◆ **The problem**: Reproduce the records below exactly; no pictures.
== Segment start ==
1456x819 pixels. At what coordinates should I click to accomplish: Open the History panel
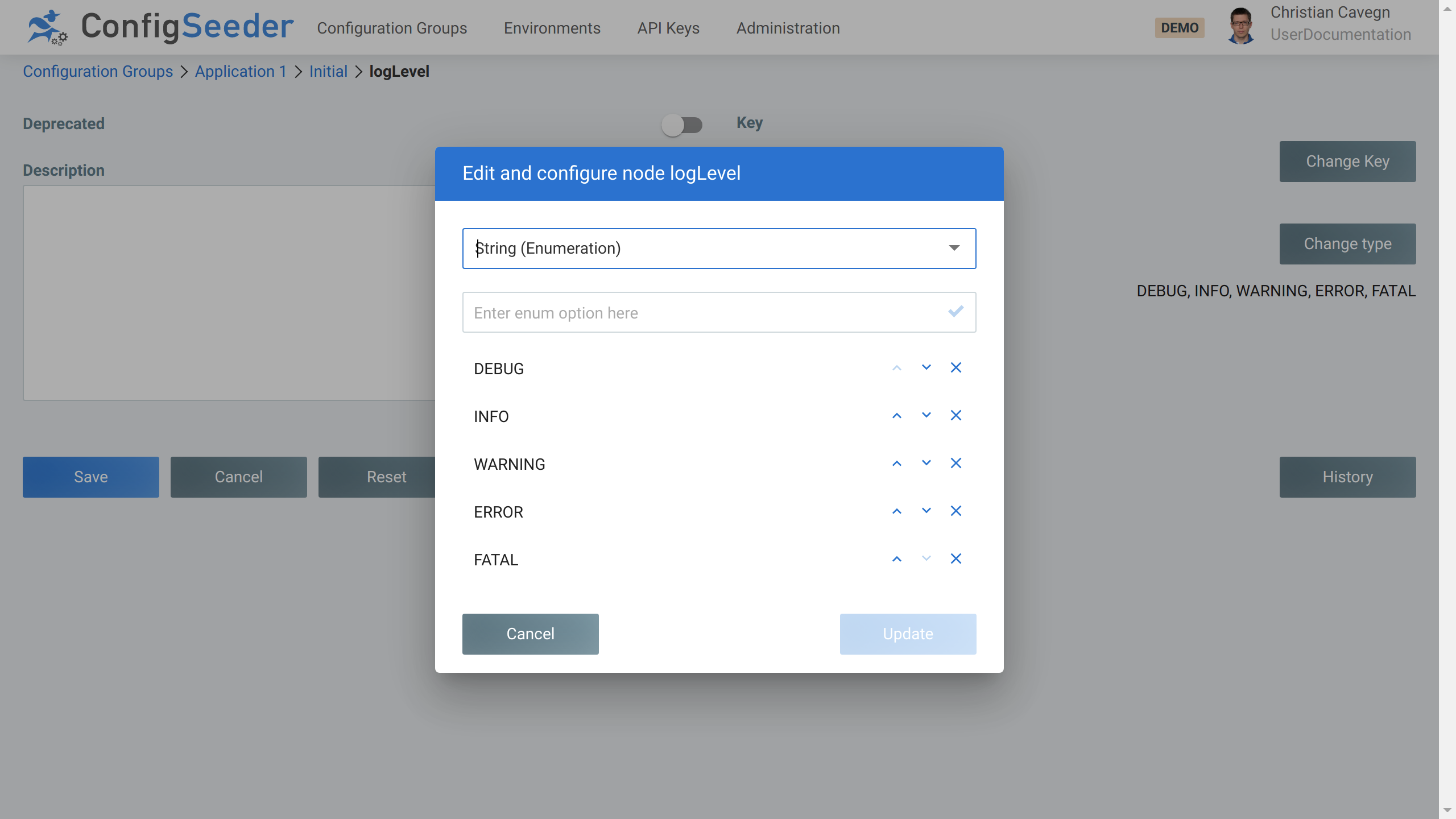coord(1347,477)
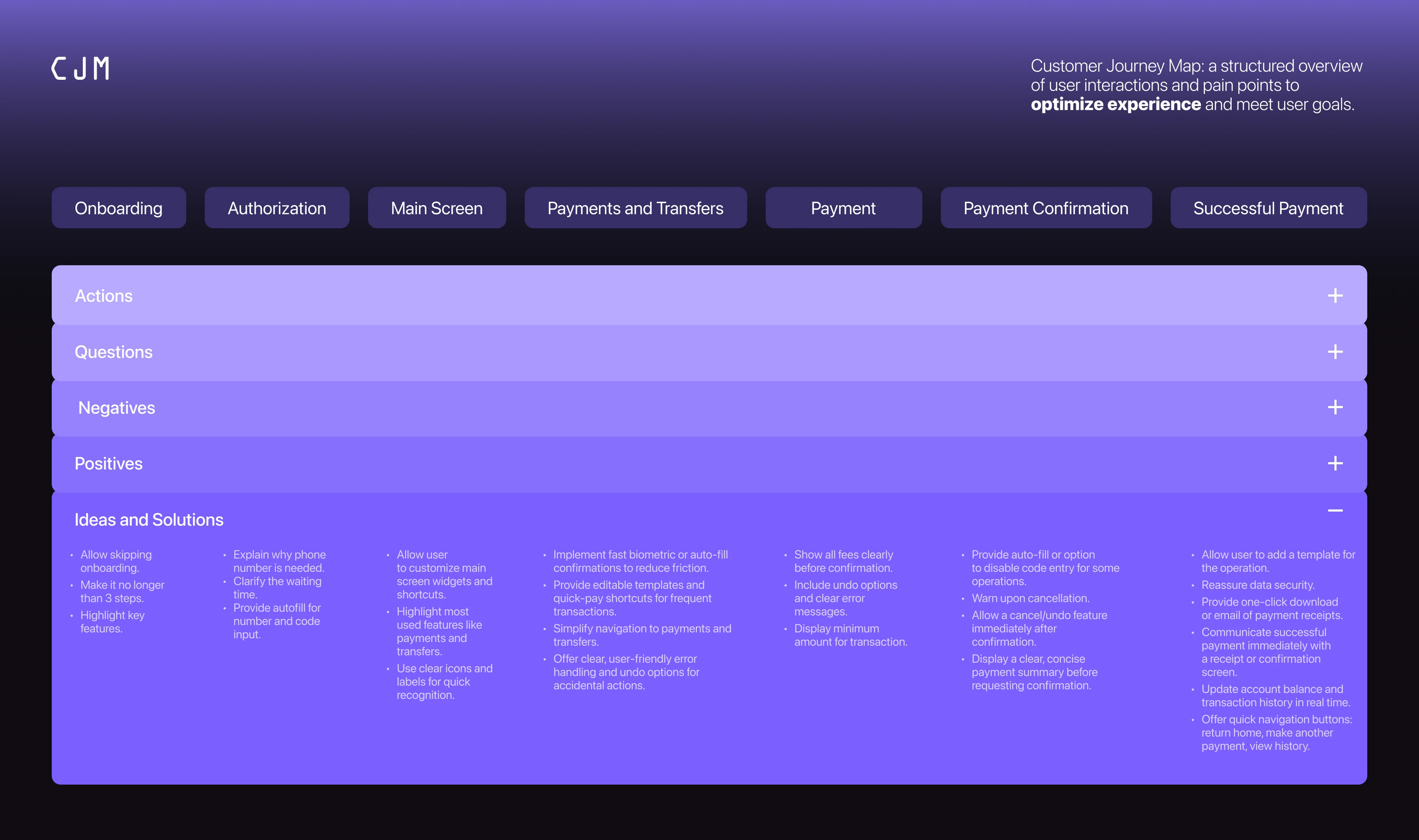Click the Actions section title

[x=104, y=296]
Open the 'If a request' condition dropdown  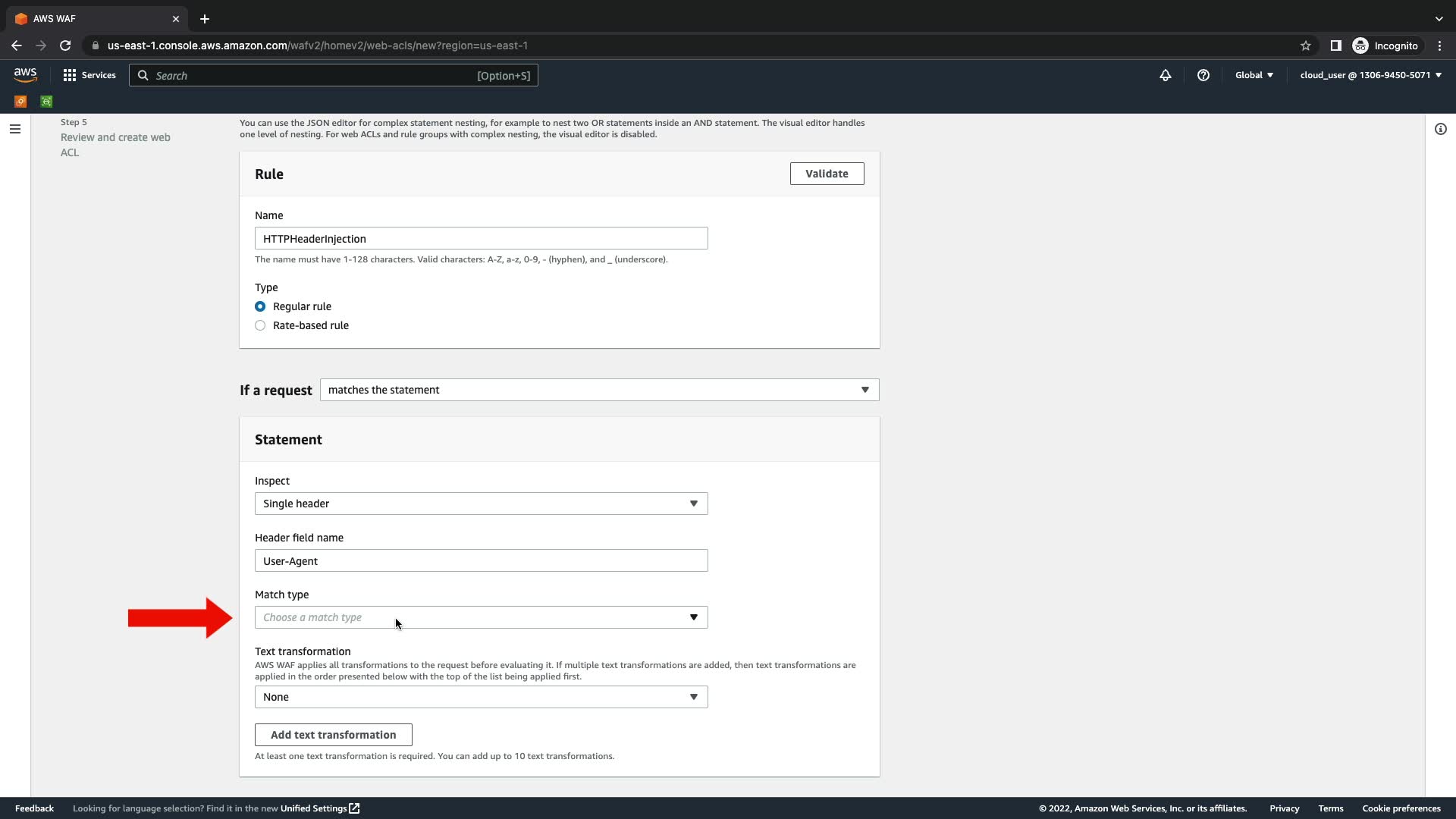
== Segment end ==
◆ **Solution**:
1456x819 pixels. At what coordinates should I click to accomplish: Open the History panel
coord(1347,477)
Click the Actions section title

[x=104, y=296]
Open the 'If a request' condition dropdown  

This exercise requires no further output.